Con la legge di bilancio per il 2020 il Governo intende rilanciare il sistema scolastico “che – come si legge nella relazione introduttiva – soffre di forti divari territoriali negli apprendimenti, con una polarità Nord-Sud evidente, come evidenziato dai Rapporti INVALSI”.
Con quali risorse si possa raggiungere l’obiettivo non è molto chiaro perché poi, se si vanno a leggere i numeri, si scopre che gli stanziamenti sono davvero modesti.
Così come modesti i punti su cui si pensa di intervenire.
Il primo “macro-obiettivo” da perseguire è quello della “scuola inclusiva e sostenibile” che viene declinata con riferimento alla educazione civica, al sistema integrato di educazione e di istruzione per bambini dalla nascita ai sei anni e alla internazionalizzazione del sistema scolastica (si parla in proposito di “sostenere, anche con apposite misure nazionali, non solo la mobilità degli studenti, ma anche dei docenti e di tutto il personale scolastico”).
Un po’ poco, per la verità, se si pensa che il M5S, “partito” di maggioranza relativa al Governo da un anno e mezzo, parlava di eliminazione delle “classi pollaio”, estensione del tempo pieno al sud, incrementi stipendiali sostanziosi, abolizione del precariato e altro ancora.
Il secondo macro-obiettivo prevede la realizzazione di un piano di intervento per la riduzione dei divari territoriali. Molto modesta la “ricetta” proposta che parte dal dato che emerge dai rapporti Invalsi: “Tutte le analisi evidenziano che gli elementi di contesto in cui si inseriscono le scuole condizionano e in buona parte determinano i risultati delle scuole e degli studenti”.

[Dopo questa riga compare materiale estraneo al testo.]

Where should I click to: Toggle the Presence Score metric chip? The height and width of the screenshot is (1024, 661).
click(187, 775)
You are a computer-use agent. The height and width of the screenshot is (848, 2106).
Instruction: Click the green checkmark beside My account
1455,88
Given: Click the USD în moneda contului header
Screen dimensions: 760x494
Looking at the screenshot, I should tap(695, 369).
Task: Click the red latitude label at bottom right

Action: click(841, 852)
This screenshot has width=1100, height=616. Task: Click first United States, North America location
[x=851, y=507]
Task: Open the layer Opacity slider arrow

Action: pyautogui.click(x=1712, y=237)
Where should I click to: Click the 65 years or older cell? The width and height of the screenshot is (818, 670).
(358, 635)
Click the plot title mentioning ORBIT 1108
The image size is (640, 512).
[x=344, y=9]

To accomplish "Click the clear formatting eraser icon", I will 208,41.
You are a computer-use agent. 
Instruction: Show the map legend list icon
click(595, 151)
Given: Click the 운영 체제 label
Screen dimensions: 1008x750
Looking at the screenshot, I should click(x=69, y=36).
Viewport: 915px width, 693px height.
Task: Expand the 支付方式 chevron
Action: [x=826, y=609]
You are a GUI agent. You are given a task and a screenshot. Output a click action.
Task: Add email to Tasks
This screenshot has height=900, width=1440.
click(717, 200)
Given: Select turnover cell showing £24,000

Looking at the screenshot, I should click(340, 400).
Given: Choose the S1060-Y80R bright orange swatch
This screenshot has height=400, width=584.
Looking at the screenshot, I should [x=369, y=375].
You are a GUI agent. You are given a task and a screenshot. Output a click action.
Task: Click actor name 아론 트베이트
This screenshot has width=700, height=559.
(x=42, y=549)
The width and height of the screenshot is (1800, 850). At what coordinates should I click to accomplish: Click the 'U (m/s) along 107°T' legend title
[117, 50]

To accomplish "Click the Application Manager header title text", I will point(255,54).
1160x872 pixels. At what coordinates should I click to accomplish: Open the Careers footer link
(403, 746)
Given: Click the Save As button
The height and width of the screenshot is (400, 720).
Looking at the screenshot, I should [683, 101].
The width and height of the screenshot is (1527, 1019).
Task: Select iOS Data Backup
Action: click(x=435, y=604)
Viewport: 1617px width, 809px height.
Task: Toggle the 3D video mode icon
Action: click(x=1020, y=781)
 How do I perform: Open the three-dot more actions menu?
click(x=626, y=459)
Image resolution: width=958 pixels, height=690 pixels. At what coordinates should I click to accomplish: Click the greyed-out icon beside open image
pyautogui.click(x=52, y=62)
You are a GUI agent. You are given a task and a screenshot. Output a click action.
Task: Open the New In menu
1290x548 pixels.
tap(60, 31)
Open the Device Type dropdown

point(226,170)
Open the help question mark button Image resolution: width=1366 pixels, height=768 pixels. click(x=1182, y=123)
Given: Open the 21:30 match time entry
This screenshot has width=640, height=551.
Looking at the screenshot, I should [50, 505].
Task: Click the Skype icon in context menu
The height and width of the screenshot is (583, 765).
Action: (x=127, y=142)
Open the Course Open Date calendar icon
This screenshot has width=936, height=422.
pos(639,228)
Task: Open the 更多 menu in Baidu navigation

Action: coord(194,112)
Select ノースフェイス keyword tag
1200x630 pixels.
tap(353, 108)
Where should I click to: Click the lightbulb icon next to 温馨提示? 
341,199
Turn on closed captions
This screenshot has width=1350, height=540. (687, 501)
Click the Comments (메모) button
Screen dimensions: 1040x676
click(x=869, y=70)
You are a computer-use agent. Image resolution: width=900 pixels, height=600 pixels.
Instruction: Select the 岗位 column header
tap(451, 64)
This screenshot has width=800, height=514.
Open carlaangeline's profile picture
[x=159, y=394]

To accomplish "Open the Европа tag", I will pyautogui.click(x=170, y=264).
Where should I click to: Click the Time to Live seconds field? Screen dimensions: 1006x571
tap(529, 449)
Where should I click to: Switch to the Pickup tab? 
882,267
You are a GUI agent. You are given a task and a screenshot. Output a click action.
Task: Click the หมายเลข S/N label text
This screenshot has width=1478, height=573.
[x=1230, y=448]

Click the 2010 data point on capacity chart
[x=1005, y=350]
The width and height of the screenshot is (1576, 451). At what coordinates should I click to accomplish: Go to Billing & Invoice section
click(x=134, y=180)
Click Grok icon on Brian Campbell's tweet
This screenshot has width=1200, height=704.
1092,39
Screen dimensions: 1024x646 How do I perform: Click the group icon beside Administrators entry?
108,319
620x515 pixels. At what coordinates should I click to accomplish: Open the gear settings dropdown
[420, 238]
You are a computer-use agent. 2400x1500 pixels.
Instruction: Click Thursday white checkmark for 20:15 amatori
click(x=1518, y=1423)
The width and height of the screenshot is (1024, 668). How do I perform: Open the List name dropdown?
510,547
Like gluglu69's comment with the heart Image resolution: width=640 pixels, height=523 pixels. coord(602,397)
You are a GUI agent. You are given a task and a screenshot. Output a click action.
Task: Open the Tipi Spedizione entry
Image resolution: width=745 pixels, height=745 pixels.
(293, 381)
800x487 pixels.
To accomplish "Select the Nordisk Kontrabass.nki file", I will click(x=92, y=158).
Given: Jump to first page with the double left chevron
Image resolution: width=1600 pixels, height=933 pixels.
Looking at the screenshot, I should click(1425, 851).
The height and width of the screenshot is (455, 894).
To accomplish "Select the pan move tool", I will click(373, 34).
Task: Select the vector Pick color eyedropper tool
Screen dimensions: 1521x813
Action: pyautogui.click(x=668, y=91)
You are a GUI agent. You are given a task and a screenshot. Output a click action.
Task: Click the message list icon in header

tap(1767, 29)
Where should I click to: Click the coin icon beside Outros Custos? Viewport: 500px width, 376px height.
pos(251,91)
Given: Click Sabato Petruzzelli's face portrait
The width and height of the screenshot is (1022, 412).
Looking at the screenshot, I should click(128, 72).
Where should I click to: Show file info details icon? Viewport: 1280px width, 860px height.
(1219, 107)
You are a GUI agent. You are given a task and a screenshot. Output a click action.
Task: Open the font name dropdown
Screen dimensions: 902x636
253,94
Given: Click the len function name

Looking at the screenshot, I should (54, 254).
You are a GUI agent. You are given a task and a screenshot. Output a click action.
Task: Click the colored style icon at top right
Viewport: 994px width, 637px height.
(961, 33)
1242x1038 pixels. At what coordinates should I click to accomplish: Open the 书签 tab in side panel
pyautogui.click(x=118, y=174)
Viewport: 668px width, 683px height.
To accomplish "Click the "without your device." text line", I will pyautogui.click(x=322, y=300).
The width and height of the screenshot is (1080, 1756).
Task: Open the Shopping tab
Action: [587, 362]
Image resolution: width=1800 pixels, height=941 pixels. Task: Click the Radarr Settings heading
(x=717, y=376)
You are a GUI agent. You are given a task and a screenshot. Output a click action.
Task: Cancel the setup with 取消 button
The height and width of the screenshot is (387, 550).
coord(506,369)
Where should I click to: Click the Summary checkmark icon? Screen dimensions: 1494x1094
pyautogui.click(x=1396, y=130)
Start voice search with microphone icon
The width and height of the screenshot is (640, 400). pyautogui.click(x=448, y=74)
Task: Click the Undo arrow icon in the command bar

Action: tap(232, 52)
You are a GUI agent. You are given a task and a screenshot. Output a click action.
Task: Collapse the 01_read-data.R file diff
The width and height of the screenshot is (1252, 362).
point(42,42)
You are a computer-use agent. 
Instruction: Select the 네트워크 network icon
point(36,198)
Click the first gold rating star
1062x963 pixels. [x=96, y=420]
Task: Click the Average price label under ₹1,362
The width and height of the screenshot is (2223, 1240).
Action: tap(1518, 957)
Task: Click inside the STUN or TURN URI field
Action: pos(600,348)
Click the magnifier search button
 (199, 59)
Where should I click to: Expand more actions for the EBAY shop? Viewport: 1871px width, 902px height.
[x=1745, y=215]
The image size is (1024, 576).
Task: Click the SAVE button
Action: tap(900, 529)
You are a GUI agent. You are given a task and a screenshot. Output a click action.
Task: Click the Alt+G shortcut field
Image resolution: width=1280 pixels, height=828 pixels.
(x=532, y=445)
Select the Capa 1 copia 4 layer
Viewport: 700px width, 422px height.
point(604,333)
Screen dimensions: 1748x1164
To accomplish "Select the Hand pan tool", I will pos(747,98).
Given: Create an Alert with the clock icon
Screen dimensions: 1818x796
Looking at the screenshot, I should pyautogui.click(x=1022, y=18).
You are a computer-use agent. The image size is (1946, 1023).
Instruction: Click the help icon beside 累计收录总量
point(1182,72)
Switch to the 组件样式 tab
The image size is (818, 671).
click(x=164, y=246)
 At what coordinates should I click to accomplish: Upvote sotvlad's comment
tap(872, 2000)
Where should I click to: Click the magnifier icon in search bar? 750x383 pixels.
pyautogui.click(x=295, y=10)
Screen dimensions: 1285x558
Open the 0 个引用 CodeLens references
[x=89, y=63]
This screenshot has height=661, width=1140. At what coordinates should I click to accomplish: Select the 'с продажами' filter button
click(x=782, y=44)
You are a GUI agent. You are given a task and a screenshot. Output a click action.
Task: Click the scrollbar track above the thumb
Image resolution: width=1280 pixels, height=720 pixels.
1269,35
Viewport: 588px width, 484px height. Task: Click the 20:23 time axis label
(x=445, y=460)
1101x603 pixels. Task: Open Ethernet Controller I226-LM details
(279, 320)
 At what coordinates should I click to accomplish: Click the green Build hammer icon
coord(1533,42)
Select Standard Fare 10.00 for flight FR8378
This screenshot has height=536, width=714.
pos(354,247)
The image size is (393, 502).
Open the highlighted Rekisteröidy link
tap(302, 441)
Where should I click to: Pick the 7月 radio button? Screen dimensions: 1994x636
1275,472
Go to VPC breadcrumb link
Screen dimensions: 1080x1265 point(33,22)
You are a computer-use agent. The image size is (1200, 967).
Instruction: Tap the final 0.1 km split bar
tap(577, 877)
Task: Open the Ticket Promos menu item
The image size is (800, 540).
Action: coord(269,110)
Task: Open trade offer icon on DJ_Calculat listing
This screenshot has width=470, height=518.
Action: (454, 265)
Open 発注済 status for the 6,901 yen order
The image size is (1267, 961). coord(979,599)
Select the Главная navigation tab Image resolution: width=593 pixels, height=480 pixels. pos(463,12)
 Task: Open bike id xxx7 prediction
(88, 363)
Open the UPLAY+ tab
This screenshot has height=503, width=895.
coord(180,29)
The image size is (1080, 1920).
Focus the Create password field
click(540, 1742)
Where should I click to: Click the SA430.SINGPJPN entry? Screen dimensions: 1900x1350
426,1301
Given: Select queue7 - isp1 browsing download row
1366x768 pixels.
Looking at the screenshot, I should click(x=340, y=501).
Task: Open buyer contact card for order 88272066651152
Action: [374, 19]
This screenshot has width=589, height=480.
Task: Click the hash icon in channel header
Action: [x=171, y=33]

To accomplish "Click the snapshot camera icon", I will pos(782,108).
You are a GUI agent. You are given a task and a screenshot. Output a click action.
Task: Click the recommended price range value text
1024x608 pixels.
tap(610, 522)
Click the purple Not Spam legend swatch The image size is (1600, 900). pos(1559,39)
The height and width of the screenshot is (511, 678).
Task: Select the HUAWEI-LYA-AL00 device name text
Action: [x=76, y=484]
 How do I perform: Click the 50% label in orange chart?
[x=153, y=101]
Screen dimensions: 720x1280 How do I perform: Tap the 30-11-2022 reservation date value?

“Pertanto – si legge ancora nella relazione – è necessario un maggior orientamento e supporto professionale accanto ad un’azione integrata ed organica fra scuola, famiglia e territorio. Il progetto di intervento finalizzato al miglioramento dei risultati prenderà avvio in fase sperimentale in contesti particolarmente significativi e rappresentativi dei diversi fattori su cui si intende intervenire e sarà focalizzato principalmente sulla condivisione di buone pratiche, sulla cura della didattica e sul miglioramento delle competenze chiave”.
Sembra, insomma, che per migliorare la qualità delle scuole che operano in territori difficili si debba partire dalla “emulazione” delle pratiche didattiche delle scuole “migliori”, quasi che gli esiti dei processi formativi siano legati esclusivamente alla didattica e non anche a molti altri fattori di ordine sociale, culturale, economico, familiare e così via.
C’è poi il tema della sicurezza degli edifici scolastici per il quale la legge di bilancio prevede qualche stanziamento che deriva però dal vecchio “decreto Carrozza” del 2013.
L’ultimo aspetto riguarda le innovazioni legislative del settore scuola, che quasi certamente deluderà molto tutti coloro che si aspettavano dal M5S una politica scolastica più coraggiosa.
Due sono le misure che il Governo prevede di realizzare nel 2020: supporto e accompagnamento degli istituti professionali nel triennio conclusivo dei percorsi di studi, che prenderà avvio dall’a.s. 2020/2021 (si prevede in particolare di “promuovere la filiera formativa del settore agro-alimentare ed enogastronomico” e di rafforzare “i settori dell’efficienza energetica, tecnologico e della comunicazione”) e indizione del concorso straordinario abilitante per i docenti della scuola secondaria.
Quanto alle risorse, per il momento sono sempre le stesse: 30 milioni di euro per la retribuzione accessoria dei dirigenti scolastici, 11 per le attività di formazione dei docenti specializzati per l’inclusione e 2 per le iniziative didattiche di innovazione digitale.
Per i contratti pubblici ci sono circa tre miliardi che basteranno appena per un aumento lordo di 60-65 euro pro capite.
Vedremo se, nel corso del dibattito parlamentare, si aprirà qualche spiraglio per un aumento delle risorse.
Ma, per ora, le possibilità sembrano molto limitate.